«Murx den Europäer!/Murx ihn!»: Paul Scheerbart

Er nährte sich von geschabtem Hering auf Brot, aber in «Tarub, Bagdads berühmte Köchin» erfand er 1897 die raffiniertesten Menüs aller Zeiten: serviert im Bagdad des Jahres 997 von seiner Gattin Anna, die er zärtlich «Bär» nannte. Bahnfahrten waren ihm unerschwinglich, aber die Romane «Liwûna und Kadôh» , «Lesabéndio» und «Na Prost!» liess er allesamt im Weltraum spielen.
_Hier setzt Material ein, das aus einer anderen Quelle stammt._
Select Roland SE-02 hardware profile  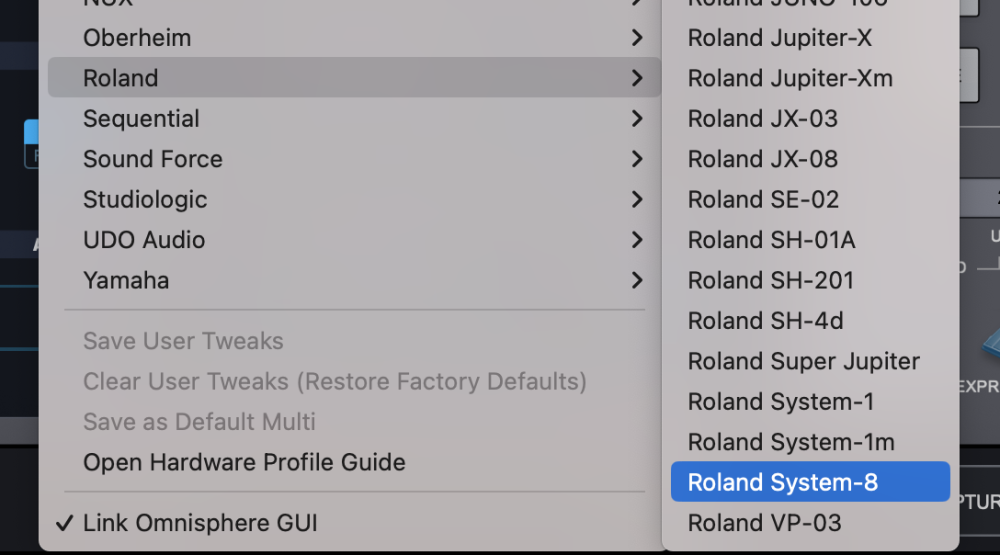click(763, 200)
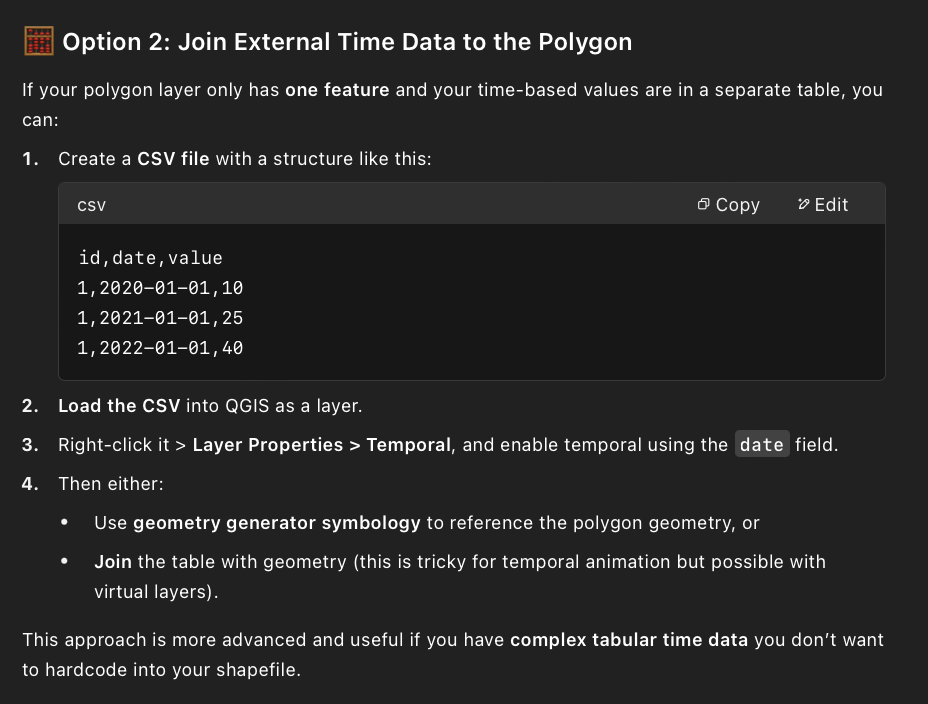This screenshot has height=704, width=928.
Task: Click geometry generator symbology bold text
Action: 277,523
In keinem paradiesischen allerdings, denn die drei javanischen (!) Kritiker Passko, Kusander und Brüllmeyer, die 1898 in «Na Prost!» ihre gläserne Rakete besteigen, erstarren im Weltraum am Ende zu Flaschengeistern. Mitten im Naturalismus verkündete Paul Scheerbart das Zeitalter des Phantastischen, folgte in seinen utopischen Entwürfen konsequent seiner Phantasie und antizipierte nicht nur den Dadaismus, sondern auch das absurde Theater. Ersteren 1897 mit dem allerersten Lautgedicht in deutscher Sprache, letzteres mit dem Ballett «Kometentanz» (1900) und der «Revolutionären Theaterbibliothek», die 1904 in 22 grotesken Szenen radikal mit allem Bisherigen brach. Auch die Baukunst belieferte er mit Phantastischem wie dem 1914 von Bruno Taut realisierten Glashaus, und was er an Technischem austüftelte, erregt noch immer Erstaunen. So sah er im Roman «Das grosse Licht» 1912 das Fernsehen voraus, und das Perpetuum mobile, an dem er viele Jahre herumlaborierte, ermöglichte 1910 zumindest eines seiner originellsten Bücher. Am besten zu vermitteln aber ist Scheerbart wohl noch mit der «Katerpoesie», die 1909 gesammelt erschien und in der sich wilder Nonsens mit provokativer Gesellschaftskritik vermischte. «Murx den Europäer!/Murx ihn!/ Murx ihn!/Murx ihn ab!» heisst einer der Verse, aber die wenigsten werden an Scheerbart gedacht haben, als Christoph Marthaler 1993 damit Furore machte. Der Phantast starb am 15.Oktober 1915 mit 52 Jahren völlig unerwartet: «Donnerstag nachmittag 4 Uhr plötzlich unwohl. Gleich besinnungslos. Am Freitag Mittag 12 1/4 Uhr war er tot», schrieb Anna, der «Bär», eine Woche später Richard Dehmel.